_Problem description_. Transcribe every line of the entries exactly.

_Dataset entries_.
· · · ·
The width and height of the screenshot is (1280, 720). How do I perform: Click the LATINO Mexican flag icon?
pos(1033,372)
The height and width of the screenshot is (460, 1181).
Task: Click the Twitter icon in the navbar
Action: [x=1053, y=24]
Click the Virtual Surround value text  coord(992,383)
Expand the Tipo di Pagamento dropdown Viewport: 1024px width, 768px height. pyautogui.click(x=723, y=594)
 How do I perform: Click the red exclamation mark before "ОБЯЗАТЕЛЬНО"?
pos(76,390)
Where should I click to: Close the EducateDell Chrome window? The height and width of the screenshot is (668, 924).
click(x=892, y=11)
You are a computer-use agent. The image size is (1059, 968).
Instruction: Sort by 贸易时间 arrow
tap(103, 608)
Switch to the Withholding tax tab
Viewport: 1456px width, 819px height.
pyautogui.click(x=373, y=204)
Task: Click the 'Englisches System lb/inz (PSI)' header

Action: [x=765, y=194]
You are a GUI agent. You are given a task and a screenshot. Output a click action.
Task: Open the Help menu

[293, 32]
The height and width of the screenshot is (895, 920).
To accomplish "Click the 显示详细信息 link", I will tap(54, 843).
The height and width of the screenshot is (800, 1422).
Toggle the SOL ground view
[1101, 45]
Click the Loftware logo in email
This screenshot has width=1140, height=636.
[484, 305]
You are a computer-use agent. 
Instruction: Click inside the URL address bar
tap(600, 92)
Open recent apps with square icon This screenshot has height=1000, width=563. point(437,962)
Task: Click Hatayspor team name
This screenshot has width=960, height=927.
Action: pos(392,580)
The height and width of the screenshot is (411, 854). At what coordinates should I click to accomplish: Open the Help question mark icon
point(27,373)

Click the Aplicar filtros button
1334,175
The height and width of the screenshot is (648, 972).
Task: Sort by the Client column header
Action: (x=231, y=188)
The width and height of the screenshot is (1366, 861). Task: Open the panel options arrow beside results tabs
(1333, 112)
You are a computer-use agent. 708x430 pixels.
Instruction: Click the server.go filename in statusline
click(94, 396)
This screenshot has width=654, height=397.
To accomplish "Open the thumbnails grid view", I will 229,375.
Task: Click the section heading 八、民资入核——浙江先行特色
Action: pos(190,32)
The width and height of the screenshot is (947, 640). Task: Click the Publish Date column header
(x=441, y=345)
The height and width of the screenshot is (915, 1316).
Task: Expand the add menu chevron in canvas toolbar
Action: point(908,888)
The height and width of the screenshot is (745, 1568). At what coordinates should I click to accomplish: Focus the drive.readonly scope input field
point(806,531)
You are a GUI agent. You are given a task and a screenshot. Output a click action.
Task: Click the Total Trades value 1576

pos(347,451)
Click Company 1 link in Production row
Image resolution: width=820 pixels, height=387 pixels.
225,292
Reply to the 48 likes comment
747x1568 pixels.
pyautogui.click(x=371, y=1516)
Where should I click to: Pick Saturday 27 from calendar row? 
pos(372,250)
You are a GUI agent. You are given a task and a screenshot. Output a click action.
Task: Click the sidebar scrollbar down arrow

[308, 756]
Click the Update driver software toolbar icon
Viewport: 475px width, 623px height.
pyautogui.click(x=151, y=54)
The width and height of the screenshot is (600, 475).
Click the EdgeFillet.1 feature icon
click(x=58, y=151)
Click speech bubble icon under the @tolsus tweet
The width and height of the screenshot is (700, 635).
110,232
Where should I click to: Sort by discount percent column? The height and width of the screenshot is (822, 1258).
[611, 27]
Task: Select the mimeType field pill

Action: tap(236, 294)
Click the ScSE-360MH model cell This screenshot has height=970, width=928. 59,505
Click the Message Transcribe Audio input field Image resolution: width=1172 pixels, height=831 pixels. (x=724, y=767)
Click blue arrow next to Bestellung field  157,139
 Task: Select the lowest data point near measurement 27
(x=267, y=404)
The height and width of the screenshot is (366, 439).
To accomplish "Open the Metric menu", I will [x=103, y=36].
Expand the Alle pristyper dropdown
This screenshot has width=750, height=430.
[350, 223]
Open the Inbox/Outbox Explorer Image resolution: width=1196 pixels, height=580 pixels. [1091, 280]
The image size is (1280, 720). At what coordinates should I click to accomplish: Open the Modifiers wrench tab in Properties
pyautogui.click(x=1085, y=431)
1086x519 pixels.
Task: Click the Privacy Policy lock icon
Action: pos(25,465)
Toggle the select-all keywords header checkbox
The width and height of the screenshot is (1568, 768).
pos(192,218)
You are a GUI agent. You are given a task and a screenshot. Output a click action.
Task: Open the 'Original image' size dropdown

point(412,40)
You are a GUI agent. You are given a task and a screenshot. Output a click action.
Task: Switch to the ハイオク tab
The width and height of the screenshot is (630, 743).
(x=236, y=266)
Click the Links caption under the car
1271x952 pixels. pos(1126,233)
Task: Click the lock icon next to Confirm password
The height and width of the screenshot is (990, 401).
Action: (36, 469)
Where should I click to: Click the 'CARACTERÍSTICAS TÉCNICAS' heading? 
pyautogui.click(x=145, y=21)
· · · ·
_Answer for the task_.
The width and height of the screenshot is (1280, 720). How do I perform: Click the LATINO Mexican flag icon?
pos(1033,372)
The height and width of the screenshot is (460, 1181).
Task: Click the Twitter icon in the navbar
Action: [x=1053, y=24]
Click the Virtual Surround value text  coord(992,383)
Expand the Tipo di Pagamento dropdown Viewport: 1024px width, 768px height. pyautogui.click(x=723, y=594)
 How do I perform: Click the red exclamation mark before "ОБЯЗАТЕЛЬНО"?
pos(76,390)
Where should I click to: Close the EducateDell Chrome window? The height and width of the screenshot is (668, 924).
click(x=892, y=11)
You are a computer-use agent. The image size is (1059, 968).
Instruction: Sort by 贸易时间 arrow
tap(103, 608)
Switch to the Withholding tax tab
Viewport: 1456px width, 819px height.
pyautogui.click(x=373, y=204)
Task: Click the 'Englisches System lb/inz (PSI)' header

Action: [x=765, y=194]
You are a GUI agent. You are given a task and a screenshot. Output a click action.
Task: Open the Help menu

[293, 32]
The height and width of the screenshot is (895, 920).
To accomplish "Click the 显示详细信息 link", I will tap(54, 843).
The height and width of the screenshot is (800, 1422).
Toggle the SOL ground view
[1101, 45]
Click the Loftware logo in email
This screenshot has width=1140, height=636.
[484, 305]
You are a computer-use agent. 
Instruction: Click inside the URL address bar
tap(600, 92)
Open recent apps with square icon This screenshot has height=1000, width=563. point(437,962)
Task: Click Hatayspor team name
This screenshot has width=960, height=927.
Action: pos(392,580)
The height and width of the screenshot is (411, 854). At what coordinates should I click to accomplish: Open the Help question mark icon
point(27,373)

Click the Aplicar filtros button
1334,175
The height and width of the screenshot is (648, 972).
Task: Sort by the Client column header
Action: (x=231, y=188)
The width and height of the screenshot is (1366, 861). Task: Open the panel options arrow beside results tabs
(1333, 112)
You are a computer-use agent. 708x430 pixels.
Instruction: Click the server.go filename in statusline
click(94, 396)
This screenshot has width=654, height=397.
To accomplish "Open the thumbnails grid view", I will 229,375.
Task: Click the section heading 八、民资入核——浙江先行特色
Action: pos(190,32)
The width and height of the screenshot is (947, 640). Task: Click the Publish Date column header
(x=441, y=345)
The height and width of the screenshot is (915, 1316).
Task: Expand the add menu chevron in canvas toolbar
Action: point(908,888)
The height and width of the screenshot is (745, 1568). At what coordinates should I click to accomplish: Focus the drive.readonly scope input field
point(806,531)
You are a GUI agent. You are given a task and a screenshot. Output a click action.
Task: Click the Total Trades value 1576

pos(347,451)
Click Company 1 link in Production row
Image resolution: width=820 pixels, height=387 pixels.
225,292
Reply to the 48 likes comment
747x1568 pixels.
pyautogui.click(x=371, y=1516)
Where should I click to: Pick Saturday 27 from calendar row? 
pos(372,250)
You are a GUI agent. You are given a task and a screenshot. Output a click action.
Task: Click the sidebar scrollbar down arrow

[308, 756]
Click the Update driver software toolbar icon
Viewport: 475px width, 623px height.
pyautogui.click(x=151, y=54)
The width and height of the screenshot is (600, 475).
Click the EdgeFillet.1 feature icon
click(x=58, y=151)
Click speech bubble icon under the @tolsus tweet
The width and height of the screenshot is (700, 635).
110,232
Where should I click to: Sort by discount percent column? The height and width of the screenshot is (822, 1258).
[611, 27]
Task: Select the mimeType field pill

Action: tap(236, 294)
Click the ScSE-360MH model cell This screenshot has height=970, width=928. 59,505
Click the Message Transcribe Audio input field Image resolution: width=1172 pixels, height=831 pixels. (x=724, y=767)
Click blue arrow next to Bestellung field  157,139
 Task: Select the lowest data point near measurement 27
(x=267, y=404)
The height and width of the screenshot is (366, 439).
To accomplish "Open the Metric menu", I will [x=103, y=36].
Expand the Alle pristyper dropdown
This screenshot has width=750, height=430.
[350, 223]
Open the Inbox/Outbox Explorer Image resolution: width=1196 pixels, height=580 pixels. [1091, 280]
The image size is (1280, 720). At what coordinates should I click to accomplish: Open the Modifiers wrench tab in Properties
pyautogui.click(x=1085, y=431)
1086x519 pixels.
Task: Click the Privacy Policy lock icon
Action: pos(25,465)
Toggle the select-all keywords header checkbox
The width and height of the screenshot is (1568, 768).
pos(192,218)
You are a GUI agent. You are given a task and a screenshot. Output a click action.
Task: Open the 'Original image' size dropdown

point(412,40)
You are a GUI agent. You are given a task and a screenshot. Output a click action.
Task: Switch to the ハイオク tab
The width and height of the screenshot is (630, 743).
(x=236, y=266)
Click the Links caption under the car
1271x952 pixels. pos(1126,233)
Task: Click the lock icon next to Confirm password
The height and width of the screenshot is (990, 401).
Action: (36, 469)
Where should I click to: Click the 'CARACTERÍSTICAS TÉCNICAS' heading? 
pyautogui.click(x=145, y=21)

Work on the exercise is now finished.